I am trying to convert this relation into 3rd Normal Form and BCNF.
Given a relation R(A1, A2, A3, A4), with three FDs
A2, A3 → A4 ;
A3, A4 → A1;
A1, A2→ A3.
Provide the 3NF and BCNF form of the schema and explain why.
I remember doing this but am a but rusty.
Here is my start.
I split on the functional dependency A2, A3-> A4
Thus that creates:
R1(A2, A3, A4)
R2(A1, A2, A3)
Since there aren't any more functional or transitive dependencies, this should be in 3NF.
My questions are first if this approach is correct.
Second since both the keys (A2, A3) for R1 and (A1, A2) for R2 are both composite keys, wouldn't this be in BCNF as well?
I was wondering if this is true, and if not what would be the BCNF for this relation?

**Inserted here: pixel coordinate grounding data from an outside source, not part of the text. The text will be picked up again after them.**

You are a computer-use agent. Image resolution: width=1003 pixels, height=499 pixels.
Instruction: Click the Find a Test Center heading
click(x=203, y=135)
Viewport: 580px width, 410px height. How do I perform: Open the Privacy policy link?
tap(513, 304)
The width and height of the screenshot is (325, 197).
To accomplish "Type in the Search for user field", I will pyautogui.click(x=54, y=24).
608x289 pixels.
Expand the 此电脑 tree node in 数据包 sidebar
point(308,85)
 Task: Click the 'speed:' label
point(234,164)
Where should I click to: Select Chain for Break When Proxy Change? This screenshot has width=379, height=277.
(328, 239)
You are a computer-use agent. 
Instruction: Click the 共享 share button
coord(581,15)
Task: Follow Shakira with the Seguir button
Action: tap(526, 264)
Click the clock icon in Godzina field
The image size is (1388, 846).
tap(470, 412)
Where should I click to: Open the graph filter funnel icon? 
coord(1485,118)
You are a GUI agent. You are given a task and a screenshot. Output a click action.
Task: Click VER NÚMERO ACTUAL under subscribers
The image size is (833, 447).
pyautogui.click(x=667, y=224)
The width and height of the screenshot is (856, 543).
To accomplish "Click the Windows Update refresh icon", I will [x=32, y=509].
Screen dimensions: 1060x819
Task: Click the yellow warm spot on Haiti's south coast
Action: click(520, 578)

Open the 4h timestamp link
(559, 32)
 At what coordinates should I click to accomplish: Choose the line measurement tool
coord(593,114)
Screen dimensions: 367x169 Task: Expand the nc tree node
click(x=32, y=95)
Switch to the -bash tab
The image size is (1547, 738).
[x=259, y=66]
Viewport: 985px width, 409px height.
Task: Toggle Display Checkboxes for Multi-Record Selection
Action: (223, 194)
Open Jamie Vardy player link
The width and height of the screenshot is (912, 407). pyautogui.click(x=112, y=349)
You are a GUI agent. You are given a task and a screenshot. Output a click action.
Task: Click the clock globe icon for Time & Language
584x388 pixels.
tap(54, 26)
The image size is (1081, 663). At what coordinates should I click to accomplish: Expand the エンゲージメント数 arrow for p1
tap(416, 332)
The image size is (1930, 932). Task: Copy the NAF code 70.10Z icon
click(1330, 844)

Please let me know if you need any further information.
Thank you for your help.
Given the fact that a schema is in 3NF if every determinant is a superkey or each determinate attribute is prime, the schema is already in 3NF. In fact, the only candidate keys of R are {A1, A2} and {A2, A3}. A2 must be in every key, since it does not appear in any right hand side of the dependencies. If you add to it A1 you can discover that you obtain a candidate key since A1, A2 determines all the attributes, and the same if you try to add A3 to A2. This is not true adding A4, A1, A2 and A3 are prime attributes and no functional dependency violates the 3NF.
Given the fact that a schema is in BCNF if every non-trivial dependency has a determinat which is a superkey, your schema is not in BCNF for the dependency A3, A4 → A1, since{A3, A4} is not a superkey.
Applying the “analysis” algorithm to produce a decomposed schema in BNCF, you can use the dependency A3, A4 → A1 to decompose in BCNF, and this produces two relations:
R1 (A1, A3, A4) (with candidate key {A3, A4})
R2 (A2, A3, A4) (with candidate key {A2, A3})
Both are in BCNF, so no further decomposition is necessary, but note that in this process the dependency A1 A2 → A3 is lost.